-- Work to do --
Copy out, word for word and in full, the introduction on neural network architectures that follows.

-- Selected extract --
## Introduction

Artificial neural networks commonly consist of an ordered set of layers, where consecutive layers are densely connected. For example, in MLP networks, every neuron in one layer is connected to all the neurons in the preceding layer, and in convolutional neural networks, a filter in a layer is typically applied to all the feature maps of the previous layer.

A neural architecture, which is the structure and connectivity of the network, is typically either hand-crafted or searched by optimizing some specific objective criterion (e.g., classification accuracy). Since the space of all neural architectures is huge, search methods are usually heuristic and do not guarantee finding the optimal architecture, with respect to the objective criterion. In addition, these search methods might require a large number of supervised training iterations and use a high amount of computational resources, rendering the solution infeasible for many applications. Moreover, optimizing for a specific criterion might result in a model that is suboptimal for other useful criteria such as model size, representation of uncertainty and robustness to adversarial attacks. Thus, the resulting architectures of most strategies used today, whether hand crafting or heuristic searches, are densely connected networks, which are not an optimal solution for the objective they were created to achieve, let alone other objectives.

-- Entries shown --

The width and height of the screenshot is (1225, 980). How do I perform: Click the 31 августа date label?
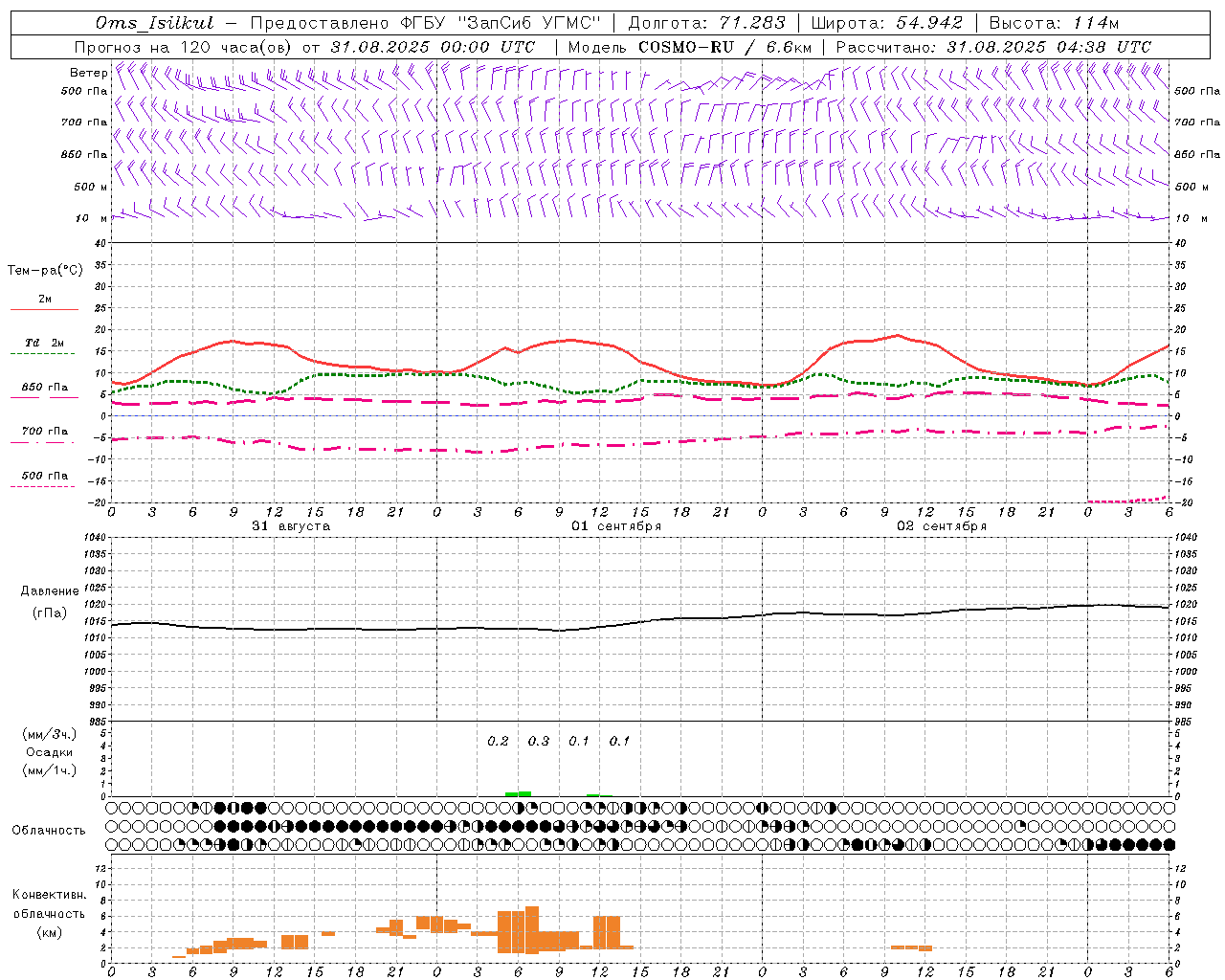click(291, 526)
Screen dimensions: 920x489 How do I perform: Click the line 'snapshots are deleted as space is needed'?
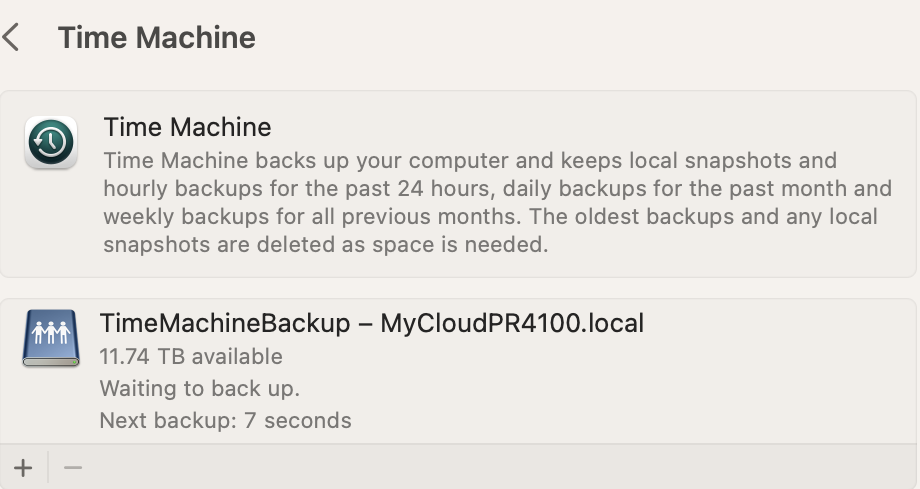point(325,245)
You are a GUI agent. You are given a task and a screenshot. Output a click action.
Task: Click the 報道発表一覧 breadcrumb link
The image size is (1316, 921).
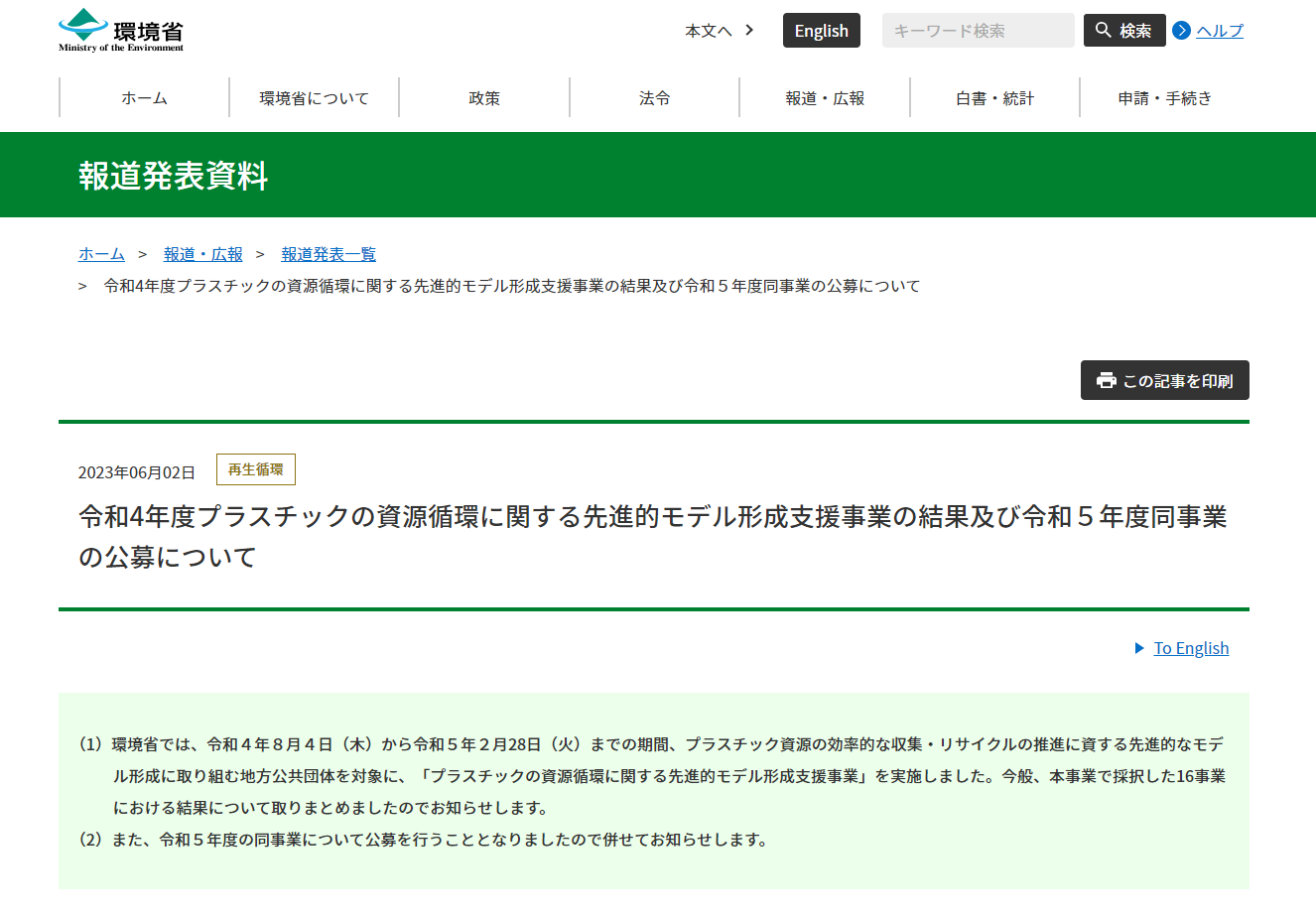point(329,254)
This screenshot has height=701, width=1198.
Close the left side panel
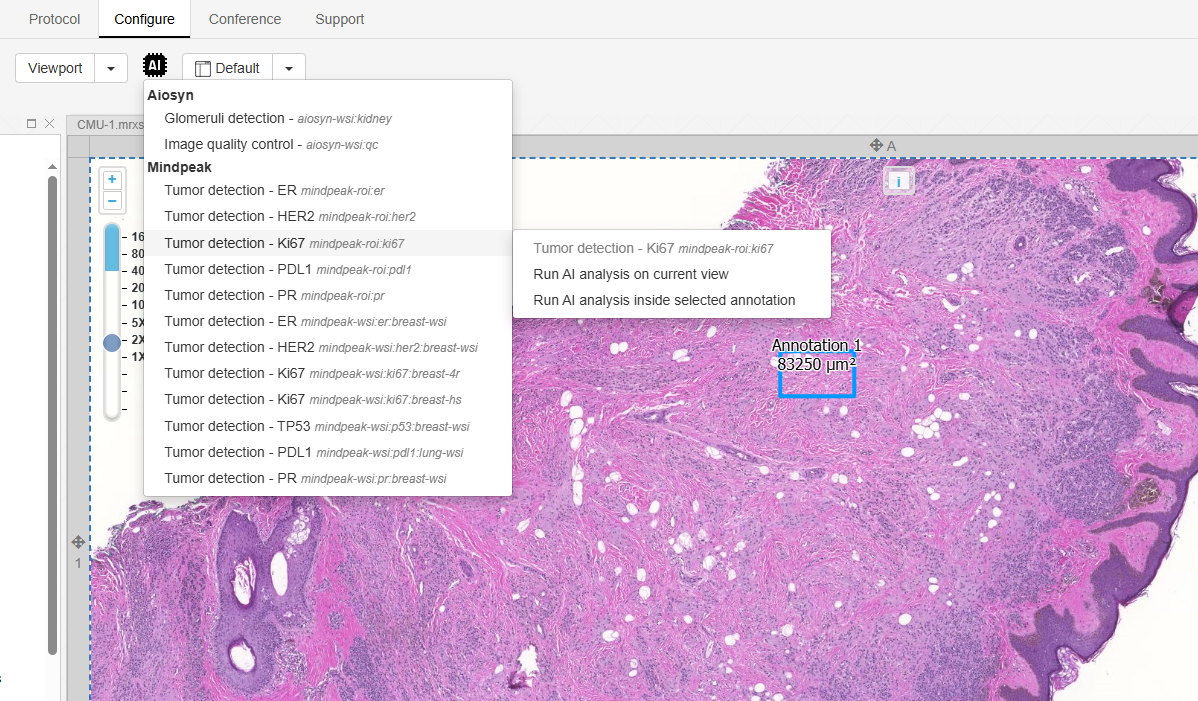[x=49, y=123]
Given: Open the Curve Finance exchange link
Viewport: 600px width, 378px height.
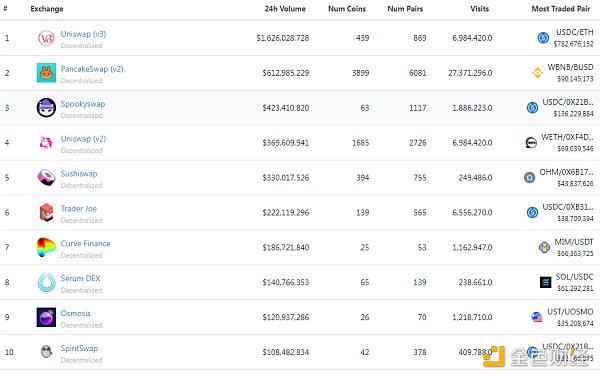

-- Final result --
## Introduction

Artificial neural networks commonly consist of an ordered set of layers, where consecutive layers are densely connected. For example, in MLP networks, every neuron in one layer is connected to all the neurons in the preceding layer, and in convolutional neural networks, a filter in a layer is typically applied to all the feature maps of the previous layer.

A neural architecture, which is the structure and connectivity of the network, is typically either hand-crafted or searched by optimizing some specific objective criterion (e.g., classification accuracy). Since the space of all neural architectures is huge, search methods are usually heuristic and do not guarantee finding the optimal architecture, with respect to the objective criterion. In addition, these search methods might require a large number of supervised training iterations and use a high amount of computational resources, rendering the solution infeasible for many applications. Moreover, optimizing for a specific criterion might result in a model that is suboptimal for other useful criteria such as model size, representation of uncertainty and robustness to adversarial attacks. Thus, the resulting architectures of most strategies used today, whether hand crafting or heuristic searches, are densely connected networks, which are not an optimal solution for the objective they were created to achieve, let alone other objectives.